══ Material for the task ══

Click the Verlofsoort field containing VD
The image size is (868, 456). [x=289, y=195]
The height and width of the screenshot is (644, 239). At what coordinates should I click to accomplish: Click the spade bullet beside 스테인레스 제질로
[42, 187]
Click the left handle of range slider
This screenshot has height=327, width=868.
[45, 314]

═══

Please type the entries above out again exactly.

Click the Verlofsoort field containing VD
The image size is (868, 456). [x=289, y=195]
The height and width of the screenshot is (644, 239). At what coordinates should I click to accomplish: Click the spade bullet beside 스테인레스 제질로
[42, 187]
Click the left handle of range slider
This screenshot has height=327, width=868.
[45, 314]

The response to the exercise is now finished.